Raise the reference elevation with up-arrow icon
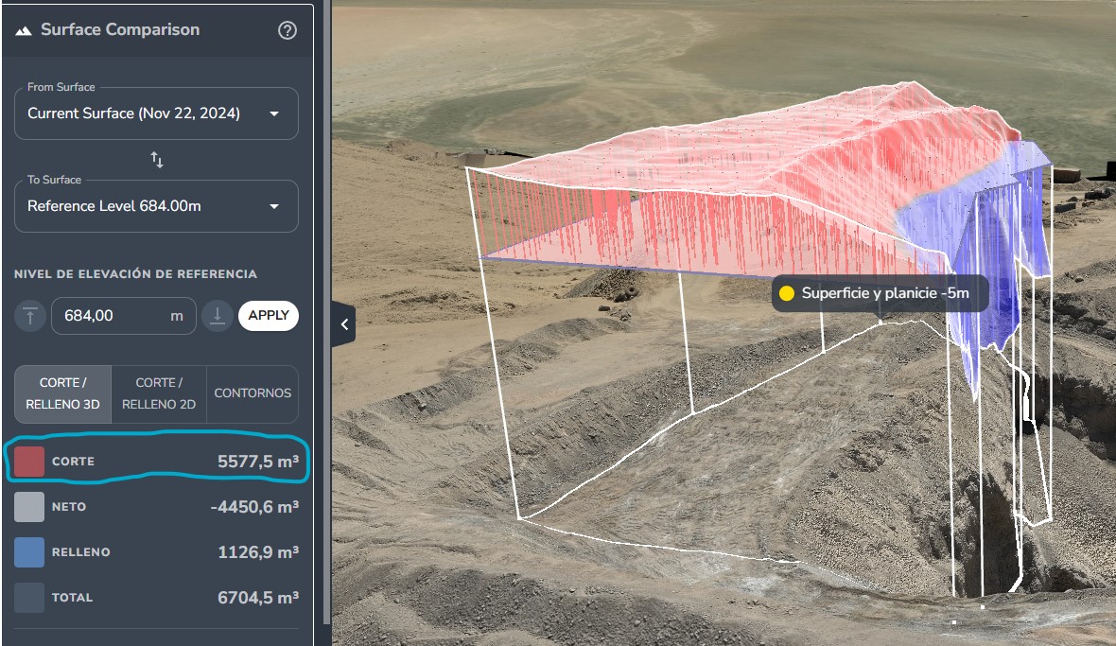Screen dimensions: 1116x646 [29, 316]
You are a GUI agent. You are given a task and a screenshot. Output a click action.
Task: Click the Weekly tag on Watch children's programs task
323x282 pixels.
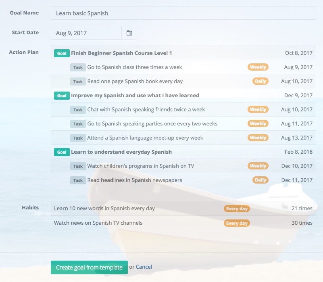[258, 166]
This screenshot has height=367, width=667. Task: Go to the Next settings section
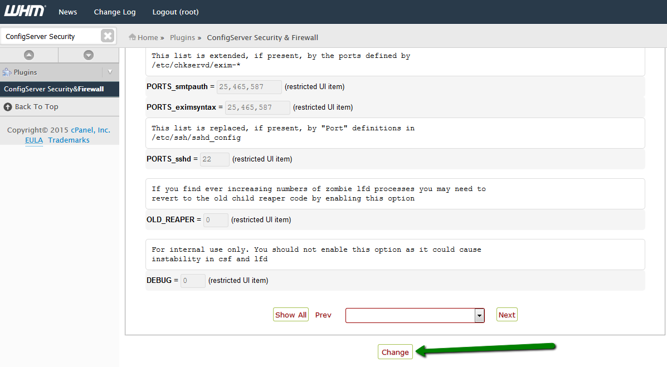pyautogui.click(x=507, y=315)
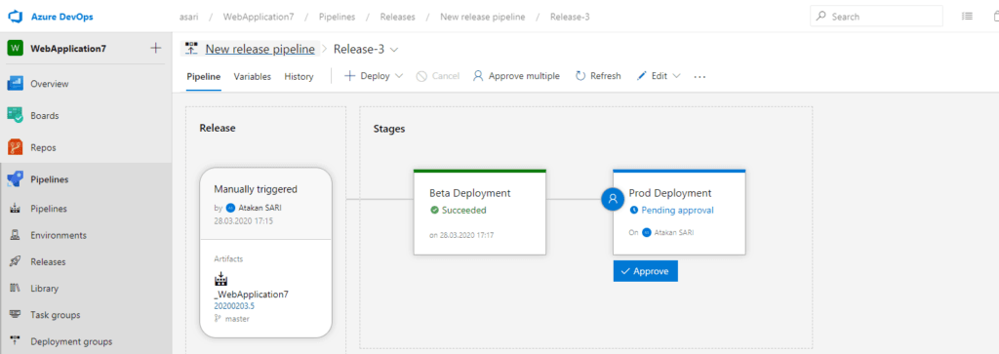The image size is (999, 354).
Task: Open the more actions ellipsis menu
Action: 699,76
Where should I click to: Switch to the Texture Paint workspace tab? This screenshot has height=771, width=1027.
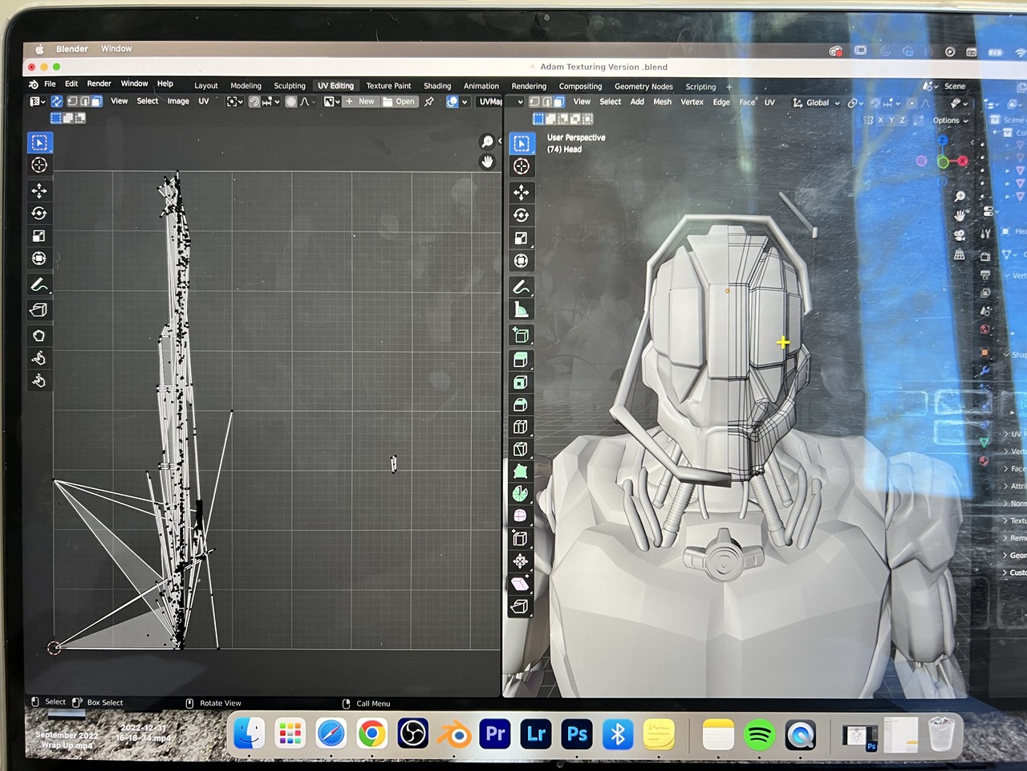tap(388, 86)
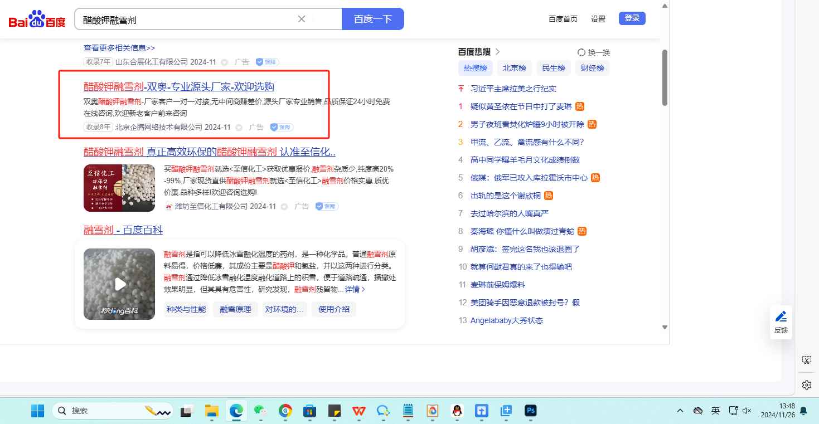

○ ○ ○ ○

I would like the material repeated in full and exactly, with its images omitted.

Raise the reference elevation with up-arrow icon
Screen dimensions: 1116x646 [29, 316]
You are a GUI agent. You are given a task and a screenshot. Output a click action.
Task: Click the Weekly tag on Watch children's programs task
323x282 pixels.
[258, 166]
This screenshot has height=367, width=667. Task: Go to the Next settings section
pyautogui.click(x=507, y=315)
The image size is (999, 354).
Task: Open the more actions ellipsis menu
Action: 699,76
Where should I click to: Switch to the Texture Paint workspace tab? This screenshot has height=771, width=1027.
tap(388, 86)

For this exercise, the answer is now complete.